What is required =>
Search each line below for "computer", then return the lines where it appears.

Entries provided =>
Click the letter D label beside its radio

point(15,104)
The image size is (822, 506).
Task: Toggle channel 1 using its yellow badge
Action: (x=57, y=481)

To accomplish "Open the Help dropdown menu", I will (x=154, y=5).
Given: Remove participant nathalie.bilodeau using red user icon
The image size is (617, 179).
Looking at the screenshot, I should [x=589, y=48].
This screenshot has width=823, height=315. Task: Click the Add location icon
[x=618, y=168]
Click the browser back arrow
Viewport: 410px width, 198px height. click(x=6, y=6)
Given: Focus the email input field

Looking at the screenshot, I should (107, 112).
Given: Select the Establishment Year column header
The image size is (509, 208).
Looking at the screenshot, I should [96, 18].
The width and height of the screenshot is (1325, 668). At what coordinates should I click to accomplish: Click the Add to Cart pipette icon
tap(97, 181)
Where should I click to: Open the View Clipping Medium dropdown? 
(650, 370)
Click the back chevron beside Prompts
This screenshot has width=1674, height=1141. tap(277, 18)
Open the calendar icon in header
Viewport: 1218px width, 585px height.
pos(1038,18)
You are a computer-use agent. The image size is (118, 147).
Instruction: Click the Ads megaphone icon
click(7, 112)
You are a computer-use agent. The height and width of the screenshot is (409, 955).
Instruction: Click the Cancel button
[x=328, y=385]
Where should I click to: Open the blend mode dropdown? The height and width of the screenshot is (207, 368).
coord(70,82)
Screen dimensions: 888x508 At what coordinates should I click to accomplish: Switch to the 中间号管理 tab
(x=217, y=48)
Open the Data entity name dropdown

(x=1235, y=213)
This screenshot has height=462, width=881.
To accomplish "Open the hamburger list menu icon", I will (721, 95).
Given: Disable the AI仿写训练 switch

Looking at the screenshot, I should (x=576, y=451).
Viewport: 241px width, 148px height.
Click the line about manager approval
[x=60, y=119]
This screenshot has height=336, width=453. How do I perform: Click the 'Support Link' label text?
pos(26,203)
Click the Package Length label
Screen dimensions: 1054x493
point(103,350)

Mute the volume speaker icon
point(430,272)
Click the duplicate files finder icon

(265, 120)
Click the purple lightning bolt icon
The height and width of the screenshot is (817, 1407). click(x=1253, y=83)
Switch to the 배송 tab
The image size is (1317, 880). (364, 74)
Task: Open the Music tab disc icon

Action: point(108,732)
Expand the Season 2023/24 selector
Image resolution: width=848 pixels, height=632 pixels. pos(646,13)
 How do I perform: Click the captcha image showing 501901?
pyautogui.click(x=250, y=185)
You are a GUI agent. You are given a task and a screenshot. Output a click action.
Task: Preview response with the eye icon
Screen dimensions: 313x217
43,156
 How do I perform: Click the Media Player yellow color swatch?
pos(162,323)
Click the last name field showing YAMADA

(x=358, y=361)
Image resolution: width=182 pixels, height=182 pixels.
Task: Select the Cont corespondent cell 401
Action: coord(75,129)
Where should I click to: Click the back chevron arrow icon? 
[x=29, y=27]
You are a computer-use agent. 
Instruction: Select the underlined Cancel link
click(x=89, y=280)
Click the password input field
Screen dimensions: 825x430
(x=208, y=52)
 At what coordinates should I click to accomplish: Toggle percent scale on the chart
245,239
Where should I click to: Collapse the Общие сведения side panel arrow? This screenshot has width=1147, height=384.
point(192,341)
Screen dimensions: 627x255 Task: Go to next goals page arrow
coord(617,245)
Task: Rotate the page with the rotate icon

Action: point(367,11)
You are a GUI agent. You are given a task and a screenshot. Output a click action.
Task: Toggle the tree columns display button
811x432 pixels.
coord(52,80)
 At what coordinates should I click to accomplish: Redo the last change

Worked solution =>
You are a computer-use agent. The image size is (118, 147).
You are a computer-use agent. The height and width of the screenshot is (409, 955).
You are a computer-use agent. 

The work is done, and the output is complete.